Your privilege does not allow you to see that these people whose lives are being protested against are not safe and have not been safe for a long time. Why should we place our safety over those, who for so long have been seen as disposable? Choosing not to participate in counter-protests because you're inconvenienced by them or feel unsafe is ridiculous. People are literally in danger everyday simply for just existing. Your safety means nothing if others are not also a priority.
What is allyship if it ends at a certain point? Allyship is not something trendy that can be casually thrown around or something you can claim whenever you want (though many do), it is serious. People's lives are threatened and being present for a community is vital. Ask yourself, what are you doing for that community? Are you positively contributing? Are you raising their voices or silencing them?

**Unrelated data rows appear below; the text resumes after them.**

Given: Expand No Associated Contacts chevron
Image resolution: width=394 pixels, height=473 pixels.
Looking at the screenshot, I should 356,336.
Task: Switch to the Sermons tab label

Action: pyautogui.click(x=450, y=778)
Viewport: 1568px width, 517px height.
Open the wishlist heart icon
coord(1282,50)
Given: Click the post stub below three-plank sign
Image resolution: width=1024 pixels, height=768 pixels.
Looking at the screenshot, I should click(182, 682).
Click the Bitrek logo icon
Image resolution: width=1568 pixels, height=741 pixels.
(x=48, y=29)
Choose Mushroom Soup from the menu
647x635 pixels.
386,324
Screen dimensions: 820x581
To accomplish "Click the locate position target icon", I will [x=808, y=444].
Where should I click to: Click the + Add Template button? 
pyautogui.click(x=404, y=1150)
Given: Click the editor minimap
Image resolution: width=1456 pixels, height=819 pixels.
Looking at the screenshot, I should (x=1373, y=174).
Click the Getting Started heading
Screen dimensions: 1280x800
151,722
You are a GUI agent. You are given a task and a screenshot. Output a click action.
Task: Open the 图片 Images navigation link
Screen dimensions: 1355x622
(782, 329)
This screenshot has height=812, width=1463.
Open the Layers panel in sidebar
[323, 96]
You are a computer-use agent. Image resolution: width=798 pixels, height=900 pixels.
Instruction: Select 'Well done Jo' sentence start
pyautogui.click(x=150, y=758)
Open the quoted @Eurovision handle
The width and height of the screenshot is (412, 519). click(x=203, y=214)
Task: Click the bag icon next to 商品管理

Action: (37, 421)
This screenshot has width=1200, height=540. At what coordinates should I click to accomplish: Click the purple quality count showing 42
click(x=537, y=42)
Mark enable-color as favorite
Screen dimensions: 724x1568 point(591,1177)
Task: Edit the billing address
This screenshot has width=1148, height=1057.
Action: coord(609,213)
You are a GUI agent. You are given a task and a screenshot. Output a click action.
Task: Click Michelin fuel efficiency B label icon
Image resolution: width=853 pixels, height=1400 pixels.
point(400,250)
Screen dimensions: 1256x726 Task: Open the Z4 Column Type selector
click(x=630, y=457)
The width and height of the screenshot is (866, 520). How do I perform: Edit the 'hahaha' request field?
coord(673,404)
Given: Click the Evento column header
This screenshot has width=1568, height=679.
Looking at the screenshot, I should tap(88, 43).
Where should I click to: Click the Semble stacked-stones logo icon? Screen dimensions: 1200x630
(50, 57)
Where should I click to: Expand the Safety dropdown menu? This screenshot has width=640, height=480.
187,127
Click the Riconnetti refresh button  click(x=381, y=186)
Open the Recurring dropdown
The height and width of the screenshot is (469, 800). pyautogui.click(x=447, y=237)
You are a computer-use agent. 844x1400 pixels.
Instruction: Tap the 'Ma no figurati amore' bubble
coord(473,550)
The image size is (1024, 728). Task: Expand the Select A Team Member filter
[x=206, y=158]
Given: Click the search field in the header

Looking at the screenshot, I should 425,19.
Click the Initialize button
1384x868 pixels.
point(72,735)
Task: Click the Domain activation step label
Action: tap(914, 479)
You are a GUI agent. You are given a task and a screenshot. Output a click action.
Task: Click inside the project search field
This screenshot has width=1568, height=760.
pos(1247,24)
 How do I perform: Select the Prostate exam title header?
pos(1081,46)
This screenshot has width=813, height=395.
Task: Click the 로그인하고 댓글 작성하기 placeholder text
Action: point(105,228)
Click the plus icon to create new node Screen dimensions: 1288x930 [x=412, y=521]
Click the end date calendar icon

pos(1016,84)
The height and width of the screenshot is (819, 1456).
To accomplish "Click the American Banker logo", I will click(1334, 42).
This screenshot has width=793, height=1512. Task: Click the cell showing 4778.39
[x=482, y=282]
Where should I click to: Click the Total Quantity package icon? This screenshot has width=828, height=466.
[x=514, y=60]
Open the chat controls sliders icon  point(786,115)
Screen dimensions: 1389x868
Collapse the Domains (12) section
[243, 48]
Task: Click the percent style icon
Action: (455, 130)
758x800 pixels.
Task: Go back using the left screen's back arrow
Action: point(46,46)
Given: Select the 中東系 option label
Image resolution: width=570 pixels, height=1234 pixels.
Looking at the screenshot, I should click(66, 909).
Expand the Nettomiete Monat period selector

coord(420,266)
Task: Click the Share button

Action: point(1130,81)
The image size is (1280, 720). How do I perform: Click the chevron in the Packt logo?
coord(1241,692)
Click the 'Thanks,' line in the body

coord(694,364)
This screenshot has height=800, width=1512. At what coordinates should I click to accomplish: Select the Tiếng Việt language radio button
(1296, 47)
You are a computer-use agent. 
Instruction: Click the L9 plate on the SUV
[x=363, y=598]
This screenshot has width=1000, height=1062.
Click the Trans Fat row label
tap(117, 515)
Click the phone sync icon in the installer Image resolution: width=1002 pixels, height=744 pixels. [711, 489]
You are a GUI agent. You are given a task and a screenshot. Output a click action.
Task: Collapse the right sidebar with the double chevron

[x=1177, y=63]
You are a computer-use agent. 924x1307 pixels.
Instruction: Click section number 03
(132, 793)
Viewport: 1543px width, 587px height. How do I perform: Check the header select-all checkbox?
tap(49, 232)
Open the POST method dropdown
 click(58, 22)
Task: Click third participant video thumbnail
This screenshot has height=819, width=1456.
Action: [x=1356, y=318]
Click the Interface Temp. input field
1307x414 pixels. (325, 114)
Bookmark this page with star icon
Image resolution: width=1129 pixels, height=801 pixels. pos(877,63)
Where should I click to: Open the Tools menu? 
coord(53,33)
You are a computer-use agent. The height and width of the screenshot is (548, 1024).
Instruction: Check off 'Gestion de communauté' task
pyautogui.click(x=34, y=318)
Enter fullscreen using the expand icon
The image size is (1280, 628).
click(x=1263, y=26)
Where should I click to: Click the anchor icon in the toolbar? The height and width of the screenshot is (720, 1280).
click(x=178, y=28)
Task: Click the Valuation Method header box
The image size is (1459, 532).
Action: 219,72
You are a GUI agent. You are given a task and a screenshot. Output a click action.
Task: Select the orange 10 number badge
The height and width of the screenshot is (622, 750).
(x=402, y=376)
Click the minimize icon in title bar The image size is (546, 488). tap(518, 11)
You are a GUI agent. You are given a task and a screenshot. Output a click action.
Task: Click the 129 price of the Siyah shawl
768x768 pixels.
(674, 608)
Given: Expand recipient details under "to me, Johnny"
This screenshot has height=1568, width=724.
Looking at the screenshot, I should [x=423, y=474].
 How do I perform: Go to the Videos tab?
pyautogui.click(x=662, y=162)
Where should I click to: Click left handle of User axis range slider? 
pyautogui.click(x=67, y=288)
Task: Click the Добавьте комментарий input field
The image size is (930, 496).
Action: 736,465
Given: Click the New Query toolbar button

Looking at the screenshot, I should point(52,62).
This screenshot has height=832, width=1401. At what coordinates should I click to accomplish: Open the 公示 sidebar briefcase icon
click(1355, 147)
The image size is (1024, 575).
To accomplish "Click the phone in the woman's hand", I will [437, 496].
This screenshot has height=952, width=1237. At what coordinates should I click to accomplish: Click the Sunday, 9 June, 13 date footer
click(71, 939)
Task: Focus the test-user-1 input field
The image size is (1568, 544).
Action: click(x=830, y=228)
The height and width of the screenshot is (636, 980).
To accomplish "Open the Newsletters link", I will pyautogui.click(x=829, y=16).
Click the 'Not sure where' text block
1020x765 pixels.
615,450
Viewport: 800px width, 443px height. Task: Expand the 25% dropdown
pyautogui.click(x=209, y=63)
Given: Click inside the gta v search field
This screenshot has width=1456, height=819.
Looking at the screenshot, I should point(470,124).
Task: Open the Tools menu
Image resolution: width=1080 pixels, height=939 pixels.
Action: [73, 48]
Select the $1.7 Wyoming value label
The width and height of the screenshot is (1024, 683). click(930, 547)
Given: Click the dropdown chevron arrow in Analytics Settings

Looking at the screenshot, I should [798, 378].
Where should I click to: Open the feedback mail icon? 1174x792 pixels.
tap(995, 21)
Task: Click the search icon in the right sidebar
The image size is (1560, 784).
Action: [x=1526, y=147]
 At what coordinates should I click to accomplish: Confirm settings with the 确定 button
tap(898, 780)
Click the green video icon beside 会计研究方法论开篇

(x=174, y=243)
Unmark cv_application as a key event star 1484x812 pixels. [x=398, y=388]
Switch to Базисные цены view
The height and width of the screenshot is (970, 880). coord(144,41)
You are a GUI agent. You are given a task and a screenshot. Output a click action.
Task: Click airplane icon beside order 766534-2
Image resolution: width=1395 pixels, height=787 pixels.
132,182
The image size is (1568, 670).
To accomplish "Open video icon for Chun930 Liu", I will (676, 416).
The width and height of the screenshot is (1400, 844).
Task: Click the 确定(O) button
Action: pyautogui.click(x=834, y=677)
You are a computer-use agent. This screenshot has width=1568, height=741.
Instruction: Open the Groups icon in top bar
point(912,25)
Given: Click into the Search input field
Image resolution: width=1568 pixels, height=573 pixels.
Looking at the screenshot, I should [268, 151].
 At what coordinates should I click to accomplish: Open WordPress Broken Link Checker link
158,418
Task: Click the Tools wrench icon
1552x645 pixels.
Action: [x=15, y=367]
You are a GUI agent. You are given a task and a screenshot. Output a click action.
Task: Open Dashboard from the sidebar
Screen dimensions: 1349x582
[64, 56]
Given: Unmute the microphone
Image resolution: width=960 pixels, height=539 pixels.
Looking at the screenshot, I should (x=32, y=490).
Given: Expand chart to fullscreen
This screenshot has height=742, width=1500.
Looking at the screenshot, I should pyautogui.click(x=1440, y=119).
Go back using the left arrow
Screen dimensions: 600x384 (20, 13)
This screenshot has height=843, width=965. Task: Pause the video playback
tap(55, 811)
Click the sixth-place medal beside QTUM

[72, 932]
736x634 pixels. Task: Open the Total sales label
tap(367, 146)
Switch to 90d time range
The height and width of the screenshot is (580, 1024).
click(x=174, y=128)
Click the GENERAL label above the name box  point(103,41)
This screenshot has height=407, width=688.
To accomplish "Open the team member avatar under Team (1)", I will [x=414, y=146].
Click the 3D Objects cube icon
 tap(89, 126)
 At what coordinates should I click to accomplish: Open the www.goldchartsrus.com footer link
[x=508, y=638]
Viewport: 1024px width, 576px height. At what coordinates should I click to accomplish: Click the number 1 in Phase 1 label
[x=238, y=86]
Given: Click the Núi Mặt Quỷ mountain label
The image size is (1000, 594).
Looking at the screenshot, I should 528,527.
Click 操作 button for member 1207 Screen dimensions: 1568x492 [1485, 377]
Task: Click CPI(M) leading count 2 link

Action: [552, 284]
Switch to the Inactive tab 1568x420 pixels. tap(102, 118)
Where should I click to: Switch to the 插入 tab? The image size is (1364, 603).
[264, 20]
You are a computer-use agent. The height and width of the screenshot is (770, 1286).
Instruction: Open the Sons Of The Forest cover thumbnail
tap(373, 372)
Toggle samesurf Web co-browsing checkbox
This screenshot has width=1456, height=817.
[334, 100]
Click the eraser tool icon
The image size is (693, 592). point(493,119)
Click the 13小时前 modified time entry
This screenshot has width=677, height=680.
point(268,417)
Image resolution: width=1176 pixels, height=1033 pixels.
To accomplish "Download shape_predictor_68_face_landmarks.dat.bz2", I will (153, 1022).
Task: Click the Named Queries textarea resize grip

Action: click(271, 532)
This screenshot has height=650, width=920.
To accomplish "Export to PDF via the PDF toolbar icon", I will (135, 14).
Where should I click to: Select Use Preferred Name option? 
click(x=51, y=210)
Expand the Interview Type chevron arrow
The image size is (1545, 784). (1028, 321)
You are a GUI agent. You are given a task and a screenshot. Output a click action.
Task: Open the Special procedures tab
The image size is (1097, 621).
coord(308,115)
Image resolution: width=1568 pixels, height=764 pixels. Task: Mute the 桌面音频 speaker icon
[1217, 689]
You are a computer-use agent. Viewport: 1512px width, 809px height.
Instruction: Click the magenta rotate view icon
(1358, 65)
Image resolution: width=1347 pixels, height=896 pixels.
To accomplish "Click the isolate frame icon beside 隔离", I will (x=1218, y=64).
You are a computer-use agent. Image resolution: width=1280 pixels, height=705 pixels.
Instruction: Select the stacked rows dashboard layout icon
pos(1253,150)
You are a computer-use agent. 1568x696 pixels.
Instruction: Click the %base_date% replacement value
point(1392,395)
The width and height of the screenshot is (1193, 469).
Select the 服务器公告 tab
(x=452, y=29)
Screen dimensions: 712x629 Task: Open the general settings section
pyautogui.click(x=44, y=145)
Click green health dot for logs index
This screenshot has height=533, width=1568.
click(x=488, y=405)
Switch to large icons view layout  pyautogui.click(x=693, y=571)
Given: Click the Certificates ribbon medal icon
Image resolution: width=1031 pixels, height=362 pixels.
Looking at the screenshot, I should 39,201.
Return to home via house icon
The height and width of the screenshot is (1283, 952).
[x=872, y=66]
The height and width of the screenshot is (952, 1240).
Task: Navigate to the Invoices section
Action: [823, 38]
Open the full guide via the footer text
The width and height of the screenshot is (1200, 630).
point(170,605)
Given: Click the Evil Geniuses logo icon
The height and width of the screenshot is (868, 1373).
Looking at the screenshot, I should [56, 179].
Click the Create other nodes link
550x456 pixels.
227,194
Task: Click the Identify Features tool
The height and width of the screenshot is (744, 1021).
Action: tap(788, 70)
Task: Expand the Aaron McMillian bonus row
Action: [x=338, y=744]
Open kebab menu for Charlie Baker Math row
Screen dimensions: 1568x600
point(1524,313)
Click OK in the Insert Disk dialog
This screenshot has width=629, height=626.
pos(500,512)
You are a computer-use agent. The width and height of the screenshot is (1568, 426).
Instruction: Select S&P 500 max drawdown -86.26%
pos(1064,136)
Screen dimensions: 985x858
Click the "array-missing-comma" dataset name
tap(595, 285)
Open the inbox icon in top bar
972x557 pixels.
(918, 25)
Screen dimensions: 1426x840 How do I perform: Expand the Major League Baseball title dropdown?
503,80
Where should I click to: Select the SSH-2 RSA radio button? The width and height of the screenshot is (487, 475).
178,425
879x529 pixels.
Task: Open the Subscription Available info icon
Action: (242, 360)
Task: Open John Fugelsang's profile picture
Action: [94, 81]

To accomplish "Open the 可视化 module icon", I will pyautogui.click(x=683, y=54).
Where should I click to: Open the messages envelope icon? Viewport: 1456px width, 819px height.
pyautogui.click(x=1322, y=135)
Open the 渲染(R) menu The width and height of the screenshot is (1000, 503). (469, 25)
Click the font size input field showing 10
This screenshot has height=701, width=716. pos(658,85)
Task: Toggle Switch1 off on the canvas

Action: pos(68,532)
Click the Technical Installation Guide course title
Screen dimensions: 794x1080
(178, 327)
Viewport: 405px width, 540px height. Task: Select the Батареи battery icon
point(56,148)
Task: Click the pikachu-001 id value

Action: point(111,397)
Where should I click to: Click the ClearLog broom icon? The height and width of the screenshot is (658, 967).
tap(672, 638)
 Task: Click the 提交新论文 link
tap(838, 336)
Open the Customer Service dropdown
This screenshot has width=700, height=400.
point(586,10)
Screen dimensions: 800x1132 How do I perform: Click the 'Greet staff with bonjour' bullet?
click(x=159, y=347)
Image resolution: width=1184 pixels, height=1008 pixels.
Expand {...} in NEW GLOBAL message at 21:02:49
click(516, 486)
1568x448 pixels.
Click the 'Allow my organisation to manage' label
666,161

That brings me to my next point...
3. Actively LISTEN
For the love of all things good, LISTEN TO THE PEOPLE YOU INTEND TO SUPPORT. You might think you're helping while in reality you may just be hurting the situation. Ask people how you can best support them, and then, when they answer truly listen to what they are saying. People literally are telling you how you can help, they are telling you what they feel, what their experiences are. They are the expert in their own lives, DO NOT try to improve on their answer, they know what they are talking about.
...and finally...
4. Do not be an ally for a cause you truly don't care about
This is not some trend for you to experiment with, these are people's lives. Do not erase the hard work that has taken generations, centuries, to achieve because you are trying to further your own personal agenda. Not everyone is an activist and that's okay, but do not try to find places for yourself in every movement just to do it and say that you care. One, that's just morally wrong, but also you're doing more harm than good in the long run. Don't force passion out of yourself. It leaves you burnt out and others hurt.
I guess what I am trying to say, know what comes along with the term "ally" before you start claiming it for yourself.